## Task brief
From start to end, print the entire listing below exactly.

## Dataset records
=== Section Start ===
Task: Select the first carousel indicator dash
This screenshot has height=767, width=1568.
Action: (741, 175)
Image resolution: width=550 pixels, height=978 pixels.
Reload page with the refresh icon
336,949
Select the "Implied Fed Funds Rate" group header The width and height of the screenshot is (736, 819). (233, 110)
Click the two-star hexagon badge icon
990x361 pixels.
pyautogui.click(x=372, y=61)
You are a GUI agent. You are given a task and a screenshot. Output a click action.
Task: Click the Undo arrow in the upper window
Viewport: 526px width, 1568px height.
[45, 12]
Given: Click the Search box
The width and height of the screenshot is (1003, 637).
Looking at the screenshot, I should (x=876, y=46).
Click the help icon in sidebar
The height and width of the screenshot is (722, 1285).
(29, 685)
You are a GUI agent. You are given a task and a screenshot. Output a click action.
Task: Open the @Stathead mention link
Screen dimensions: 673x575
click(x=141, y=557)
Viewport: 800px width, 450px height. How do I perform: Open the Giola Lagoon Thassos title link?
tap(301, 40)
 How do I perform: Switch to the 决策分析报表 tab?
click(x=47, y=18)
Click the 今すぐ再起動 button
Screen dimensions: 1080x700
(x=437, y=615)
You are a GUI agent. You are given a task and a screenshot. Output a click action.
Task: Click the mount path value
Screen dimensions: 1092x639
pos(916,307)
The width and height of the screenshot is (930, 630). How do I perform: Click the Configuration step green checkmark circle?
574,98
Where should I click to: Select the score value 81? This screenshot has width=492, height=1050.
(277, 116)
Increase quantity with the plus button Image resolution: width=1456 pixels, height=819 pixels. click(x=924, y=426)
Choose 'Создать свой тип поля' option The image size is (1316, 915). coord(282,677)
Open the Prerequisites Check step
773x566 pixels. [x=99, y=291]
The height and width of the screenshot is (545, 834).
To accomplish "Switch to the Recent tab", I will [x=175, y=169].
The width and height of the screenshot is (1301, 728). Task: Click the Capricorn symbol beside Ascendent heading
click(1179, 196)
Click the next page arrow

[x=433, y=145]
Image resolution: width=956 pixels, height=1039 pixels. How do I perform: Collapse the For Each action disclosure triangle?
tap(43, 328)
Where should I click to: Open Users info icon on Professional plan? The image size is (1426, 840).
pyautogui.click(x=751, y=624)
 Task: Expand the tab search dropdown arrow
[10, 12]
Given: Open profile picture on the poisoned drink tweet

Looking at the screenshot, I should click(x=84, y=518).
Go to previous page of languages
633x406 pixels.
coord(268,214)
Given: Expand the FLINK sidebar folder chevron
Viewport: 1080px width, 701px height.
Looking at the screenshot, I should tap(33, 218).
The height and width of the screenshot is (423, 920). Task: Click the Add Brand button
=== Section End ===
## Solution below
Task: Select the first carousel indicator dash
This screenshot has height=767, width=1568.
Action: (741, 175)
Image resolution: width=550 pixels, height=978 pixels.
Reload page with the refresh icon
336,949
Select the "Implied Fed Funds Rate" group header The width and height of the screenshot is (736, 819). (233, 110)
Click the two-star hexagon badge icon
990x361 pixels.
pyautogui.click(x=372, y=61)
You are a GUI agent. You are given a task and a screenshot. Output a click action.
Task: Click the Undo arrow in the upper window
Viewport: 526px width, 1568px height.
[45, 12]
Given: Click the Search box
The width and height of the screenshot is (1003, 637).
Looking at the screenshot, I should (x=876, y=46).
Click the help icon in sidebar
The height and width of the screenshot is (722, 1285).
(29, 685)
You are a GUI agent. You are given a task and a screenshot. Output a click action.
Task: Open the @Stathead mention link
Screen dimensions: 673x575
click(x=141, y=557)
Viewport: 800px width, 450px height. How do I perform: Open the Giola Lagoon Thassos title link?
tap(301, 40)
 How do I perform: Switch to the 决策分析报表 tab?
click(x=47, y=18)
Click the 今すぐ再起動 button
Screen dimensions: 1080x700
(x=437, y=615)
You are a GUI agent. You are given a task and a screenshot. Output a click action.
Task: Click the mount path value
Screen dimensions: 1092x639
pos(916,307)
The width and height of the screenshot is (930, 630). How do I perform: Click the Configuration step green checkmark circle?
574,98
Where should I click to: Select the score value 81? This screenshot has width=492, height=1050.
(277, 116)
Increase quantity with the plus button Image resolution: width=1456 pixels, height=819 pixels. click(x=924, y=426)
Choose 'Создать свой тип поля' option The image size is (1316, 915). coord(282,677)
Open the Prerequisites Check step
773x566 pixels. [x=99, y=291]
The height and width of the screenshot is (545, 834).
To accomplish "Switch to the Recent tab", I will [x=175, y=169].
The width and height of the screenshot is (1301, 728). Task: Click the Capricorn symbol beside Ascendent heading
click(1179, 196)
Click the next page arrow

[x=433, y=145]
Image resolution: width=956 pixels, height=1039 pixels. How do I perform: Collapse the For Each action disclosure triangle?
tap(43, 328)
Where should I click to: Open Users info icon on Professional plan? The image size is (1426, 840).
pyautogui.click(x=751, y=624)
 Task: Expand the tab search dropdown arrow
[10, 12]
Given: Open profile picture on the poisoned drink tweet

Looking at the screenshot, I should click(x=84, y=518).
Go to previous page of languages
633x406 pixels.
coord(268,214)
Given: Expand the FLINK sidebar folder chevron
Viewport: 1080px width, 701px height.
Looking at the screenshot, I should tap(33, 218).
The height and width of the screenshot is (423, 920). Task: Click the Add Brand button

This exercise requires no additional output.